# Dominant dog collar



## SuperG

I recently witnessed a demonstration of the use of a dominant dog collar on a dog reactive/aggressive dog and was curious if anyone in here has used this tool for this specific purpose and what their experience was regarding the efficacy of this particular collar.....and if you care to elaborate, the method in which it was used.

Thanks,

SuperG


----------



## ZiggytheSheprador

i'm interested in this as well. but what's difference between this and a choke chain? seems like its a nylon version of the choke chain. i'd be interested in purchasing one too if someone can help distinguish the benefits.


----------



## SuperG

ZiggytheSheprador said:


> i'm interested in this as well. but what's difference between this and a choke chain? seems like its a nylon version of the choke chain. i'd be interested in purchasing one too if someone can help distinguish the benefits.


From what I gathered.....the DD collar is much more of a focused effect vs a chain....very little pressure is required on behalf of the human or the dog to produce the consequence.
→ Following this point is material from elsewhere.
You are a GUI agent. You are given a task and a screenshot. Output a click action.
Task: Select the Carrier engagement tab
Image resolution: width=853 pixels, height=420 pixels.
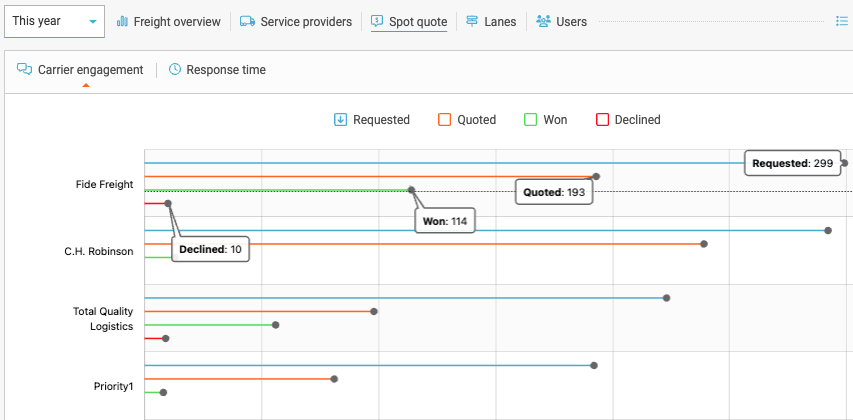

I'll wait for others more knowledgeable to answer your question better than I have.


SuperG


----------



## Chip18

LOL ... I had said to someone that nope not gonna bring up a "DDC" to "folks" that are having a cow over a freaking "Bonker! But if I were to it would have gone something like this:

*I have seen, Sean O'Shea, this guy: 

Los Angeles Dog Trainer - Dog Aggression Training - Dog Behavior Modification

Lately walking dogs and he has two leashes?? On one leash a "Prong Collar" and on the other (a short traffic leash) attached to a DDC?? I knew something was up as it was a recent change?? Well, he must have found that a lot of his clients were struggling with "Prong Collar Corrections!" 

So he just changed it up and used a new tool for corrections ... a DDC. When he stops and the dog starts to act a fool, he just applies gentle upward pressure on the DDC to just lift the dogs front feet and the dog shuts up. He doesn't say a word and the dog gets the message.
*
*He explains it in here:
https://www.youtube.com/watch?v=zR_tfAVvFdA

I was stunned as I realized I could do the same thing with a SLL never had the need but I could. 
*


----------



## NancyJ

Nylon choke collars of that design have been around for many years. I had one with my first GSD in 1985 before I ever heard of a prong collar. That is what the trainer used. Nylon gave a crisper cleaner correction (if it was properly sized) than the old chain that went over the head. 

Frawley came up with a new marketing approach.


----------



## SuperG

Chip18 said:


> *
> 
> When he stops and the dog starts to act a fool, he just applies gentle upward pressure on the DDC to just lift the dogs front feet and the dog shuts up. He doesn't say a word and the dog gets the message.
> *
> *
> *



This is what I witnessed.....nary a word and minimal pressure.....don't even know if the dog's front paws left the ground.


SuperG


----------



## Chip18

SuperG said:


> This is what I witnessed.....nary a word and minimal pressure.....don't even know if the dog's front paws left the ground.
> 
> 
> SuperG


As Sean, said "just barely" would look exactly like what you saw, at a distance but the essence is still the same, light gentle upward pressure and the dog gets the "message." 

Where did you see this???

I have seen clips of him walking dogs and noticed a change in the "number of tools" he was using?? As I usually listen to his Q&A Saturdays I figured sooner or later he would get around to explaining and he did.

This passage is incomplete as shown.